(Collected data entries):
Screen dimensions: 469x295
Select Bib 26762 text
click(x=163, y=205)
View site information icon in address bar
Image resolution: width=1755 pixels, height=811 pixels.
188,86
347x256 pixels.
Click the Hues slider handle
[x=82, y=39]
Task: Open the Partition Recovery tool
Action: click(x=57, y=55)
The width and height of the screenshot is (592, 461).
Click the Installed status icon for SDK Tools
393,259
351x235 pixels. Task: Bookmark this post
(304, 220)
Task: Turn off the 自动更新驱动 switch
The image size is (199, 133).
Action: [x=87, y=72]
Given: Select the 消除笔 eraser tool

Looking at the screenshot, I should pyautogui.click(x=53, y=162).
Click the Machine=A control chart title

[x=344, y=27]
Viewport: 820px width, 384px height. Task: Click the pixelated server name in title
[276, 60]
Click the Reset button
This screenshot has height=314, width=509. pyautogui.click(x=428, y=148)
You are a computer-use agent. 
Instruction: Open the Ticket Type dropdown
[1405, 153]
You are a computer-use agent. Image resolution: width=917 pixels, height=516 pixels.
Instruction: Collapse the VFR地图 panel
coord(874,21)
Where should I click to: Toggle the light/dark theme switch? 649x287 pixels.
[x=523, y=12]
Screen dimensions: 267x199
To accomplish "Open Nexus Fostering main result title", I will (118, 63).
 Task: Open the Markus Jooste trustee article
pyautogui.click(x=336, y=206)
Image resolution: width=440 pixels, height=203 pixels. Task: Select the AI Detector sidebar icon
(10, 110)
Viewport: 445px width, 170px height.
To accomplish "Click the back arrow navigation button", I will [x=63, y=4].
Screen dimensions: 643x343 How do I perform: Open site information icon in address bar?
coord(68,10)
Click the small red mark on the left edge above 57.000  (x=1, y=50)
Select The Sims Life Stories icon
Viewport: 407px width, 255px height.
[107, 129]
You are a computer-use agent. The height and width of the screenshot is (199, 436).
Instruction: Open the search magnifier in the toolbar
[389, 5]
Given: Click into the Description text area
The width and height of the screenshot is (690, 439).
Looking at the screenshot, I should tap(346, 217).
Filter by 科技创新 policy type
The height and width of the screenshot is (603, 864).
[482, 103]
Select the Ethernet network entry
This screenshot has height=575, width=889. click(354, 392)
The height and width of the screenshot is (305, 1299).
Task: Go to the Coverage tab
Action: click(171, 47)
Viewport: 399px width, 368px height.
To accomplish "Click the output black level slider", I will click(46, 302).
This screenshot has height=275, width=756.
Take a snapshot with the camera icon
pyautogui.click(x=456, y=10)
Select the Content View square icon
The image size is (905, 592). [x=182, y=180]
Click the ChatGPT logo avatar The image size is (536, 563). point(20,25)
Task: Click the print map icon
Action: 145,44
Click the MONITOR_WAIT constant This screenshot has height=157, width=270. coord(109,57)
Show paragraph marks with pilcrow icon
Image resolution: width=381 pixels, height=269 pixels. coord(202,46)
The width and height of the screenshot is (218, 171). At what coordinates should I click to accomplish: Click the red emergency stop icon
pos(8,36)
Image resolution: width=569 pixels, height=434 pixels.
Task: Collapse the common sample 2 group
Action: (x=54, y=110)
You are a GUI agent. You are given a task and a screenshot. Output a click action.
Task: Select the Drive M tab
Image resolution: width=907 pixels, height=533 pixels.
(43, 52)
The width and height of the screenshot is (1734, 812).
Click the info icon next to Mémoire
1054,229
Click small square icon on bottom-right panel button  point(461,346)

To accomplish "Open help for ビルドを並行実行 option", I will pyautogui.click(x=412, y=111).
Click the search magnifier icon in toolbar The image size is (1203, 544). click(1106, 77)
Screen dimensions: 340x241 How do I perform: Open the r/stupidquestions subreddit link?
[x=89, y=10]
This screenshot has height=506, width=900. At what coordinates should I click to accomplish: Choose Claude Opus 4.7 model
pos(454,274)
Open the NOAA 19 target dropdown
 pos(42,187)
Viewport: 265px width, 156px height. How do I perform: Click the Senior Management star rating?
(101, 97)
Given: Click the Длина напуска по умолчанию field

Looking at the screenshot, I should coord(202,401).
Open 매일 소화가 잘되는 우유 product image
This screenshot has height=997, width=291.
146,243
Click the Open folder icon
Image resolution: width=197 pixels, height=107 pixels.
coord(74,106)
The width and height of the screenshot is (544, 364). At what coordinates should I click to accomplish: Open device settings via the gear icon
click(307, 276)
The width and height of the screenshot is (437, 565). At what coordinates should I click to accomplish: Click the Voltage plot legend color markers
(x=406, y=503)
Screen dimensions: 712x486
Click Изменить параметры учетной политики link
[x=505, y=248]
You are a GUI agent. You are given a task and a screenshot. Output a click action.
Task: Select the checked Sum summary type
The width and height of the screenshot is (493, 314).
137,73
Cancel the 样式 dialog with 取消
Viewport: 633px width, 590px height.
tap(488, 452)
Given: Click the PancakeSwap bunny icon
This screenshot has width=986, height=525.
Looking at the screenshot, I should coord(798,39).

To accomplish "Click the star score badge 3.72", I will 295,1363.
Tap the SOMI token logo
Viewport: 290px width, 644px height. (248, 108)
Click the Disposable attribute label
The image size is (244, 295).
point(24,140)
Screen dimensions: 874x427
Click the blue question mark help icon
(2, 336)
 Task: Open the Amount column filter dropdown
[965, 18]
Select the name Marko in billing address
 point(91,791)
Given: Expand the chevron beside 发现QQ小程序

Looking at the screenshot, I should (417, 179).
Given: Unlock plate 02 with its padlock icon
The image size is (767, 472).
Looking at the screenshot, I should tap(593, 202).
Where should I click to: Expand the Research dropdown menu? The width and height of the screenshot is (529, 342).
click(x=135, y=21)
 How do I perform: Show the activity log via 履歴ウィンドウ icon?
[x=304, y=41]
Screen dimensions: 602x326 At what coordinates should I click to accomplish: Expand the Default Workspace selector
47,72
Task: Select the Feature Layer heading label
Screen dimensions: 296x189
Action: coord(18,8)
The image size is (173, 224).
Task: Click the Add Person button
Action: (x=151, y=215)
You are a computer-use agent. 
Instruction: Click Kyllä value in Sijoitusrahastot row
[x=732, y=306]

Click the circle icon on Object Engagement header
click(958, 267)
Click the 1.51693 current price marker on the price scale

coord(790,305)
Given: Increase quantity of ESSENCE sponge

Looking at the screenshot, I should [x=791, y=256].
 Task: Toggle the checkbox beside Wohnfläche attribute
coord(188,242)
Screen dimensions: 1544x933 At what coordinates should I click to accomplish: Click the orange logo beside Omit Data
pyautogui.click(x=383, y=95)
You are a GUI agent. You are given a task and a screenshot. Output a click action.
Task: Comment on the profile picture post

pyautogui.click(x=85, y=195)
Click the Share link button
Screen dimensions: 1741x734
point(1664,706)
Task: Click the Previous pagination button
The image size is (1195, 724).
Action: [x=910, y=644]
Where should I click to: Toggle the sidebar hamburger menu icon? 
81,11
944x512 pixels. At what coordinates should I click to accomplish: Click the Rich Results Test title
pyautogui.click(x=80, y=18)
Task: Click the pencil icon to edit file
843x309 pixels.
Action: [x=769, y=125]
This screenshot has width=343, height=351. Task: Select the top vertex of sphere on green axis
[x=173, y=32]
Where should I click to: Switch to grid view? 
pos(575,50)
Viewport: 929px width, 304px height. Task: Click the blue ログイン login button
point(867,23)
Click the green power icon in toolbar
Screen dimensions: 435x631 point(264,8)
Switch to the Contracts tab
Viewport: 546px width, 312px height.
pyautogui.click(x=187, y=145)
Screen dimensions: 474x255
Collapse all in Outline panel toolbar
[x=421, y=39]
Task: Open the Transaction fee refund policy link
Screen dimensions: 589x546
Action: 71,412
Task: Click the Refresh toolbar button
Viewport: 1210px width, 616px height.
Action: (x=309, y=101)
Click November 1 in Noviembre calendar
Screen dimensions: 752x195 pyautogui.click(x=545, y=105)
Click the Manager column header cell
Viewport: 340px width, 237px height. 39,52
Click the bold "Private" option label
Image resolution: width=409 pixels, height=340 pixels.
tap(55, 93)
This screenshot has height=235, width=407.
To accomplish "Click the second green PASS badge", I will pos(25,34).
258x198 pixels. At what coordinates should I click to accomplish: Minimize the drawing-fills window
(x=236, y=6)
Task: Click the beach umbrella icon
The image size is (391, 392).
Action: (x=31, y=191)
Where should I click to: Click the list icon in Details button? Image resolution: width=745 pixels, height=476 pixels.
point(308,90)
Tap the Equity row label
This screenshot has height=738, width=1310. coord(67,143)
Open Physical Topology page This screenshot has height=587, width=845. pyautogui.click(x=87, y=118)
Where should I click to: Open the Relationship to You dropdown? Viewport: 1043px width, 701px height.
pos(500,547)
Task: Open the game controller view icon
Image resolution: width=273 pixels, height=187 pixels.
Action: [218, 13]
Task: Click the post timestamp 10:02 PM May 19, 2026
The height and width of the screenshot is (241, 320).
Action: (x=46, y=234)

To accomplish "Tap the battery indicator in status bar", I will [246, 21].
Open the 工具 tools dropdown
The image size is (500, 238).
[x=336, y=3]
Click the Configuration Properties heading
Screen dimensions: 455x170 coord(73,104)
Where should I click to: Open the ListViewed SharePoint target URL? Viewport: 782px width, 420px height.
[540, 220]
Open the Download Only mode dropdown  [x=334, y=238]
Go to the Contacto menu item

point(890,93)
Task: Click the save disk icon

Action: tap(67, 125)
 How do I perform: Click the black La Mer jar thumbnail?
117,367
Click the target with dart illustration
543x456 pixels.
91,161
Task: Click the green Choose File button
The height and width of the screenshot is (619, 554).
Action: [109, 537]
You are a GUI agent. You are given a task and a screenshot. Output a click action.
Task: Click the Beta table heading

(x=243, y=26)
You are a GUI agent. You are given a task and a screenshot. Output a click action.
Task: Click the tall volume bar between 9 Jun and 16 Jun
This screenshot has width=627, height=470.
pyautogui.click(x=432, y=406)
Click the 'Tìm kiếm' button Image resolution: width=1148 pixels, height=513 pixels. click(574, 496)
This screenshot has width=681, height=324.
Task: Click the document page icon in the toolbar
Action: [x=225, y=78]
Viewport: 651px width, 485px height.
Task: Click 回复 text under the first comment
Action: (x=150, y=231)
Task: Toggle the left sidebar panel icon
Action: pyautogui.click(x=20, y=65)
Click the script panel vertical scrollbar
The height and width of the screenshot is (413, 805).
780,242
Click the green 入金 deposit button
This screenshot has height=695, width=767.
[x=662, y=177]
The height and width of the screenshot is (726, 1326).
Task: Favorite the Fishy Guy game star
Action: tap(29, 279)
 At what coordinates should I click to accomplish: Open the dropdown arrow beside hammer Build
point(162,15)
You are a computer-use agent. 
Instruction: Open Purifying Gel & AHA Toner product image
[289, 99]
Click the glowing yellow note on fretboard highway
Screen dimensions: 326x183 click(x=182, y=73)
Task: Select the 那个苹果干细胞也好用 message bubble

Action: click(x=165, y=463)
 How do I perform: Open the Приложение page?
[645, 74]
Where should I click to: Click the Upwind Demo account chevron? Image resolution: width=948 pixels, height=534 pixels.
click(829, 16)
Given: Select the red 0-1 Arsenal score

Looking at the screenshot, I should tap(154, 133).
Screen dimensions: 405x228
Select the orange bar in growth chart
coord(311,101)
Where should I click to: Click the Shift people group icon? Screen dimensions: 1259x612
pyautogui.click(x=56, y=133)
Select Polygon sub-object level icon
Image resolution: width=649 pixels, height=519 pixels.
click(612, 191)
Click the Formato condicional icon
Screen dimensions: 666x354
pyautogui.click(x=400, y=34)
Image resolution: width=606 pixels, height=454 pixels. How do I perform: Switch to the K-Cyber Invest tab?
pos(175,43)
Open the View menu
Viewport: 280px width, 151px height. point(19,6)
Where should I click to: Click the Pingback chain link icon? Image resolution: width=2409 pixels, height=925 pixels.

(Problem to solve): Could you copy every line from the records that mentions the word "level"?

(Exercise answer):
To accomplish "Click the output black level slider", I will click(46, 302).
Select Polygon sub-object level icon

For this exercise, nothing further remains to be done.